Chips, for example, do not count. Though, according to a new survey by Sainsburys, almost a quarter of Brits believe they do. And a further quarter also suggested eating five of the same fruit or veg meets daily recommendations.

But all the promotion around the five-a-day campaign hasn’t fallen on deaf ears. The vast majority of us (85 per cent) know that we really should be eating a good mix of fruit and veg daily, and why.  But in practice 70 per cent of us just don’t manage it.

[Related: Five cheap, easy ways to get your five a day]

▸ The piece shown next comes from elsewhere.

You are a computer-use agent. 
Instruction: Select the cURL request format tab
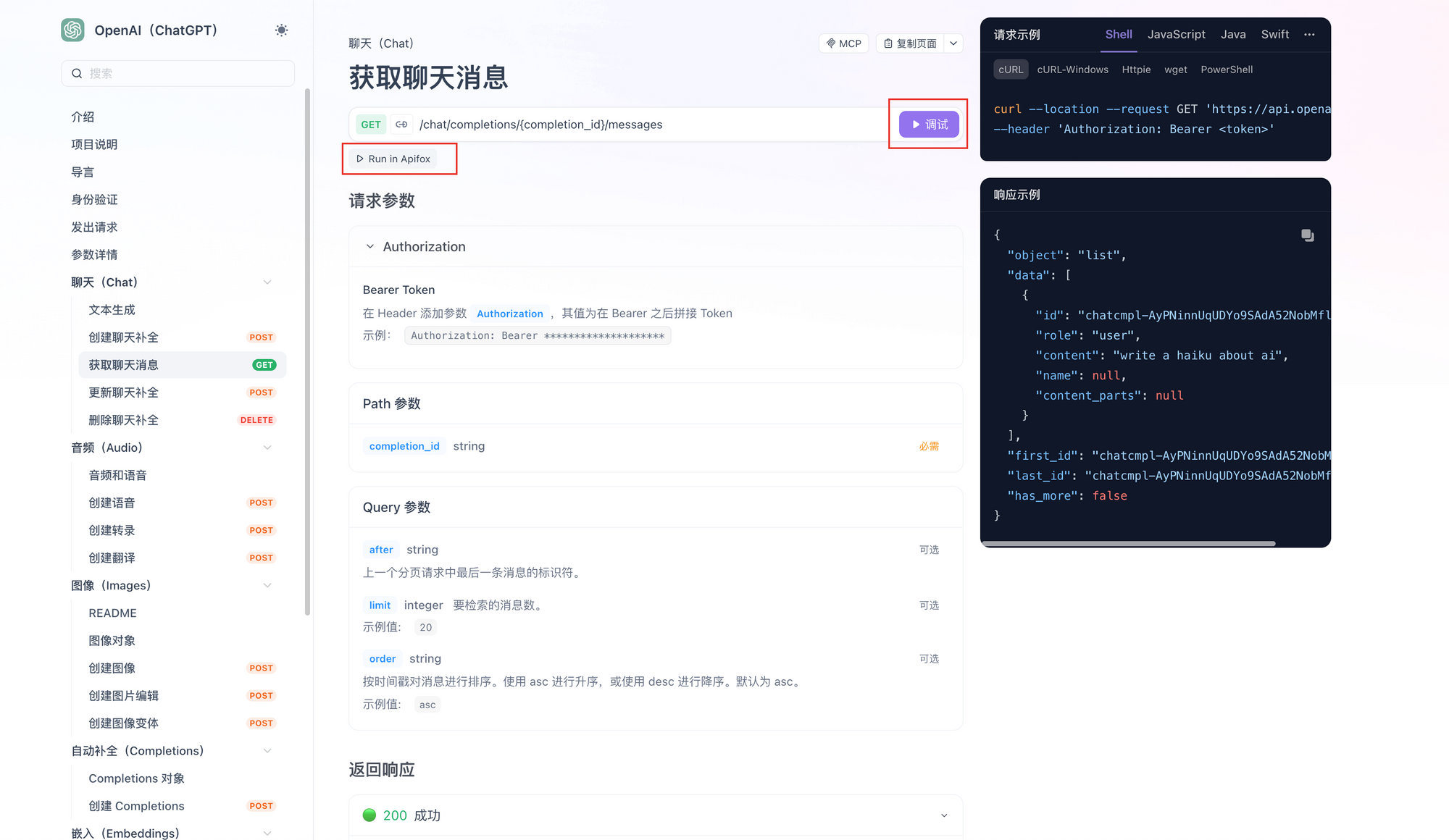pos(1010,70)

The survey also revealed that a third of parents are so concerned their kids eat enough, they forget about their own tally. Other excuses included not having time to wolf down five portions of fruits and veg every single day and that these foods are just too expensive.

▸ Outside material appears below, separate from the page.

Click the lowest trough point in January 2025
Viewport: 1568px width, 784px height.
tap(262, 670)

To help us (and hopefully to make us feel less guilty when our total number’s a measly one or two), the Government has launched the ‘Responsibility Deal’ calling on food producers to make it clear when pre-packaged food contains one or more portions that count towards the five-a-day and to provide a wider range of healthy options for consumers.

And to clear things up, here is the Government advice on what counts towards five-a-day:

• Fresh fruit and vegetables.
• Frozen fruit and vegetables.
• Tinned or canned fruit and vegetables. Buy the ones tinned in natural juice or water, with no added sugar or salt.
• Dried fruit, such as currants, dates, sultanas and figs.
• Fruit and vegetables cooked in dishes such as soups, stews or pasta dishes.
• A glass (150ml) of unsweetened 100 per cent fruit or vegetable juice. Juice counts as a maximum of one portion a day, however much you drink. That's mainly because juice contains less fibre than whole fruits and vegetables.
• A smoothie containing all of the edible pulped fruit and/or vegetable may count as more than one portion but this depends on how it's made. Smoothies count as up to a maximum of two portions per day.
• Beans and pulses. These only count as one portion a day, no matter how many you eat. That's because they contain fewer nutrients than other fruits and vegetables.
• Fruit and veg in convenience foods, such as ready meals and shop-bought pasta sauces, soups and puddings. Some ready-made foods are high in salt, sugar and fat, so only have them occasionally or in small amounts. You can find the salt, sugar and fat content of ready-made foods on the label.